Tension headaches have several possible causes, including hunger. Symptoms of a hunger-induced tension headache include pain or pressure on both sides of the head, gripping tightness in the forehead, pain that originates in the back of the head, pain in the temples and neck, and tense shoulders, face or neck. Headaches triggered by low blood sugar are often accompanied by other associated symptoms, such as sweating, weakness, fatigue, confusion, lightheadedness and shakiness.
You can reduce your risk for hunger-related headaches by eating your meals and snacks at regular times. Avoid skipping meals and eat a balanced diet consisting of a variety of fruits and vegetables, lean proteins and whole grains. Stay hydrated and limit added sugar from beverages and foods. If you frequently experience headaches associated with hunger, consider eating several small meals a day rather than three larger meals, or plan for a 100 to 200-calorie healthy snack between meals.
Frequent headaches might be a sign of a more serious health problem. Consult with your doctor right away if your headache worsens after taking pain medication, causes pain severe enough to wake you up, starts after a head injury or is accompanied by a rash, fever, numbness, blurred or double vision, a stiff neck or impaired speech. You should also make a medical appointment if you consistently have headaches two or more times a week, you experience changes in your headache patterns, you take headache medicine two or more times a week or your headaches get progressively more severe.

*Records shown*

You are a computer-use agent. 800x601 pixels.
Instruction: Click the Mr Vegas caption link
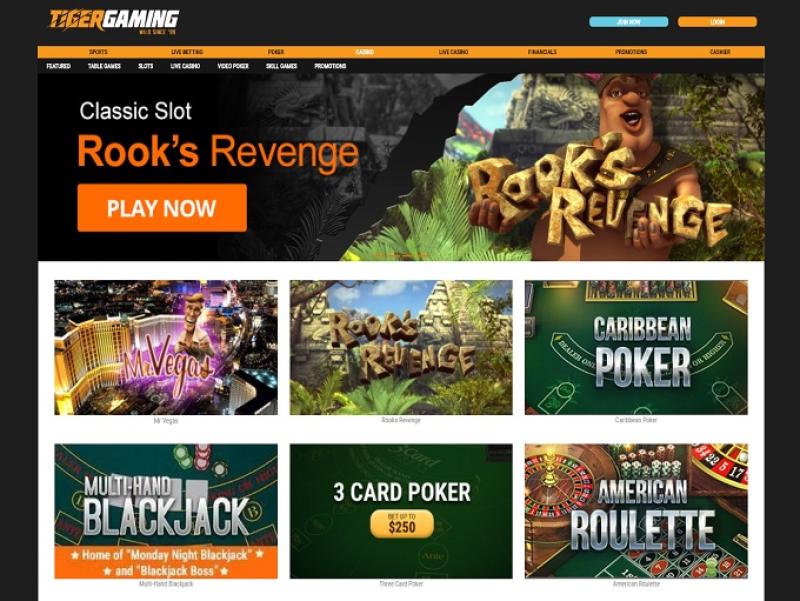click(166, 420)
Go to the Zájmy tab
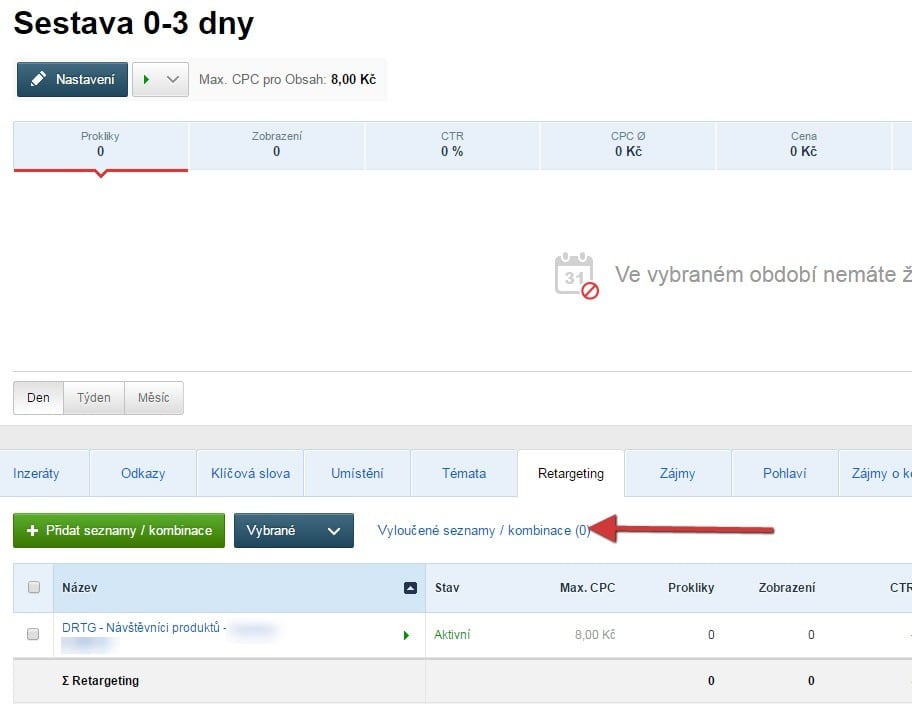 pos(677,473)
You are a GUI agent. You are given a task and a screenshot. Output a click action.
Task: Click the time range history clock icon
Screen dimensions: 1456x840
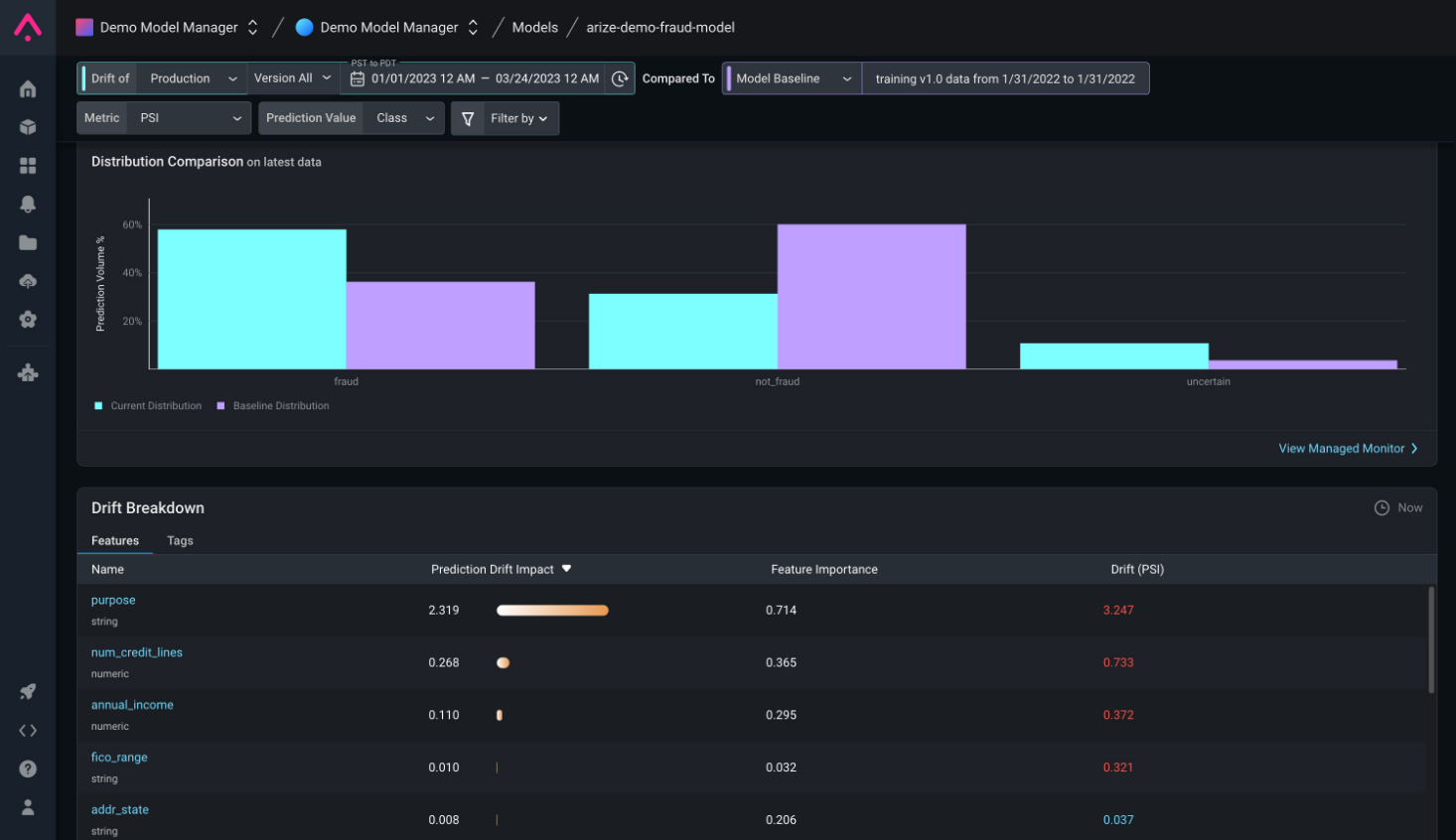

*Assigned task A*
Answer these about the headache text:
(i) Where does one of the listed tension headache pains originate?
(ii) How many calories does the text suggest for a healthy snack between meals?
(iii) How often must headaches happen before the text advises making a medical appointment?
*Assigned task B*
Please repeat the part of the headache text starting with "You can reduce" and going on through "snack between meals.".
The data above comes from a separate source.

*Written solution A*
(i) In the back of the head.
(ii) 100 to 200 calories.
(iii) Two or more times a week.

*Written solution B*
You can reduce your risk for hunger-related headaches by eating your meals and snacks at regular times. Avoid skipping meals and eat a balanced diet consisting of a variety of fruits and vegetables, lean proteins and whole grains. Stay hydrated and limit added sugar from beverages and foods. If you frequently experience headaches associated with hunger, consider eating several small meals a day rather than three larger meals, or plan for a 100 to 200-calorie healthy snack between meals.